Pictures must not appear in the copy. Set down exactly the line with "Task: Open the" and each line after it through the end of the data below.

(Stored data entries):
-- Opening Marker --

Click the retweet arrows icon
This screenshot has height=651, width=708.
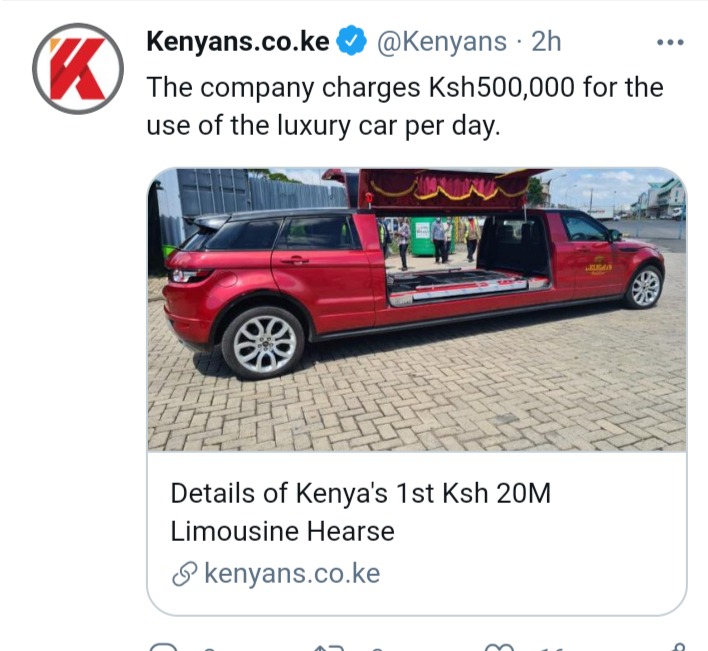[329, 647]
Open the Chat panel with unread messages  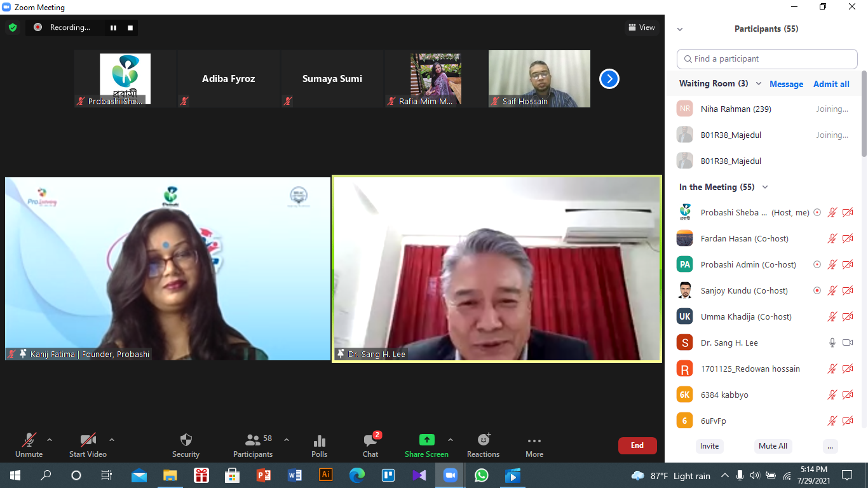coord(370,445)
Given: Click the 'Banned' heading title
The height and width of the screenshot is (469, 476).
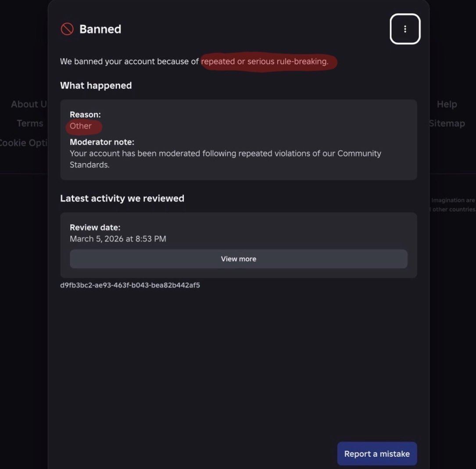Looking at the screenshot, I should point(100,29).
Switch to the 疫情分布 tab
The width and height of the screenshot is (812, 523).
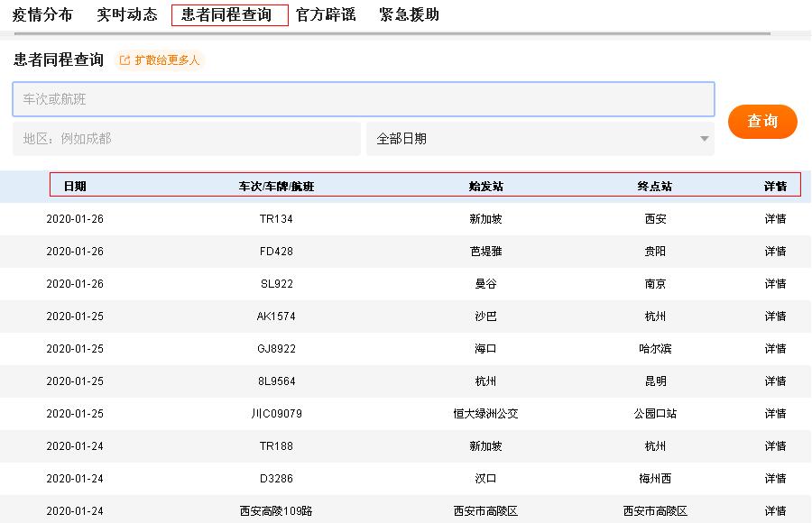[x=43, y=14]
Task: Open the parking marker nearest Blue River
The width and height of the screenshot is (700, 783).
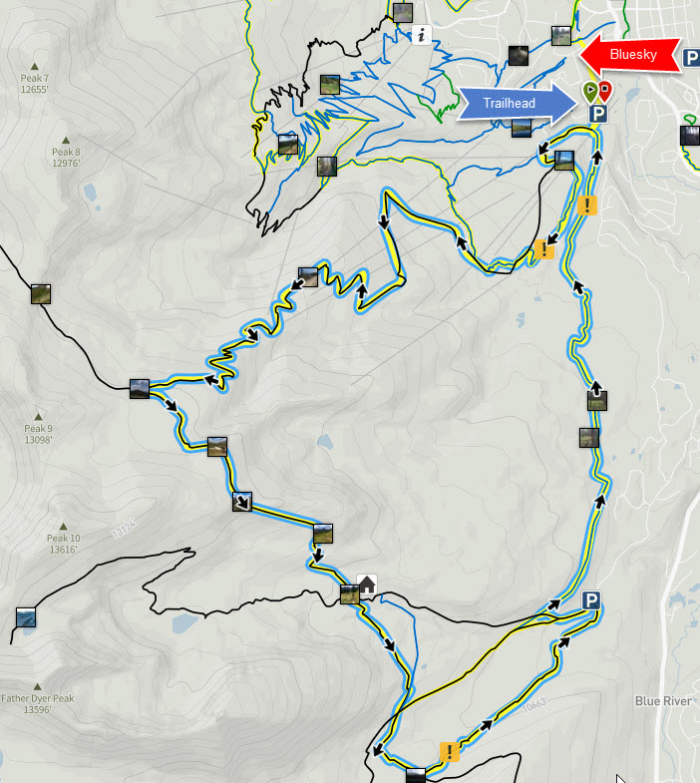Action: pos(590,599)
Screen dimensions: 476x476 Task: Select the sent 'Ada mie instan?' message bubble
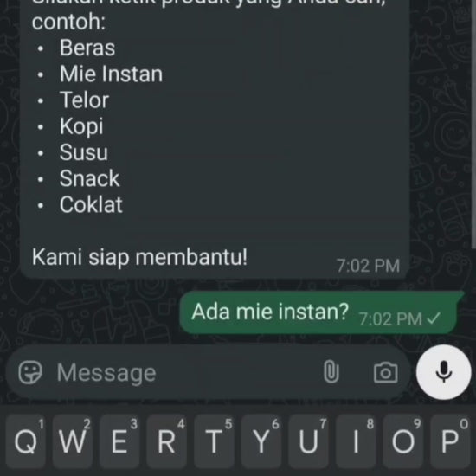click(x=322, y=312)
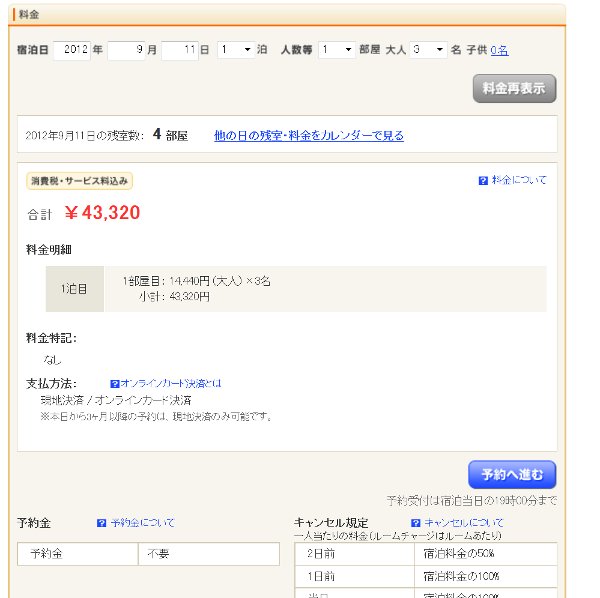Click the help icon beside オンラインカード決済とは

[114, 384]
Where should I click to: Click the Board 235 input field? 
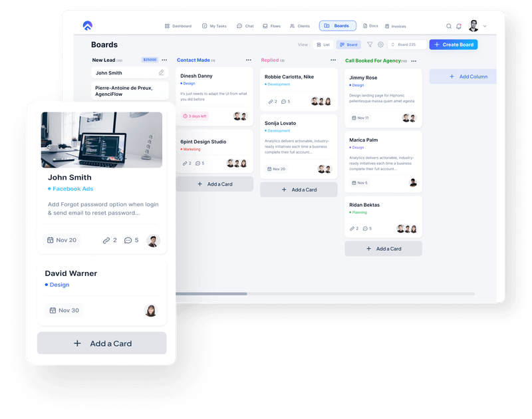pos(407,45)
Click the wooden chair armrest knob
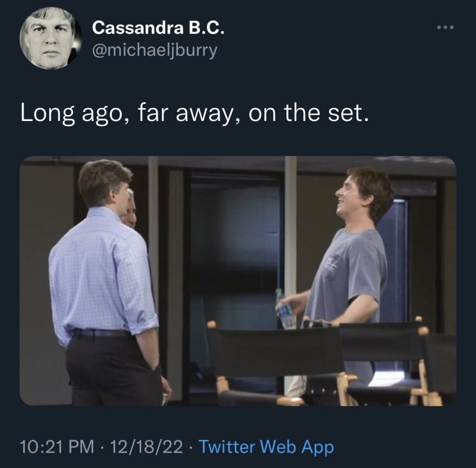This screenshot has height=468, width=476. (x=211, y=324)
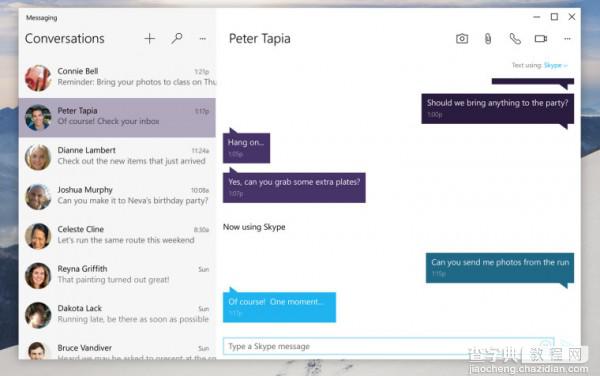Image resolution: width=600 pixels, height=376 pixels.
Task: Click the 'Of course! One moment...' message bubble
Action: 279,307
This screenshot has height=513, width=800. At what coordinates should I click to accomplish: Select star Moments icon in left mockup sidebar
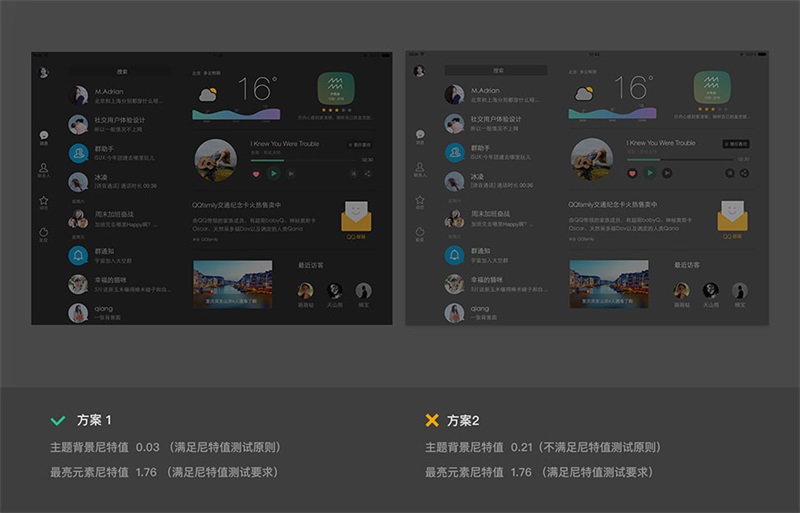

-- Closing Marker --

(WRITTEN SOLUTION):
Task: Open the parking marker nearest Blue River
The width and height of the screenshot is (700, 783).
Action: pos(590,599)
Screen dimensions: 476x476 Task: Select the sent 'Ada mie instan?' message bubble
click(x=322, y=312)
Click the help icon beside オンラインカード決済とは

[114, 384]
Where should I click to: Click the Board 235 input field? 
pos(407,45)
Click the wooden chair armrest knob
This screenshot has height=468, width=476. (x=211, y=324)
Image resolution: width=600 pixels, height=376 pixels.
Task: Click the 'Of course! One moment...' message bubble
Action: 279,307
This screenshot has height=513, width=800. At what coordinates should I click to accomplish: Select star Moments icon in left mockup sidebar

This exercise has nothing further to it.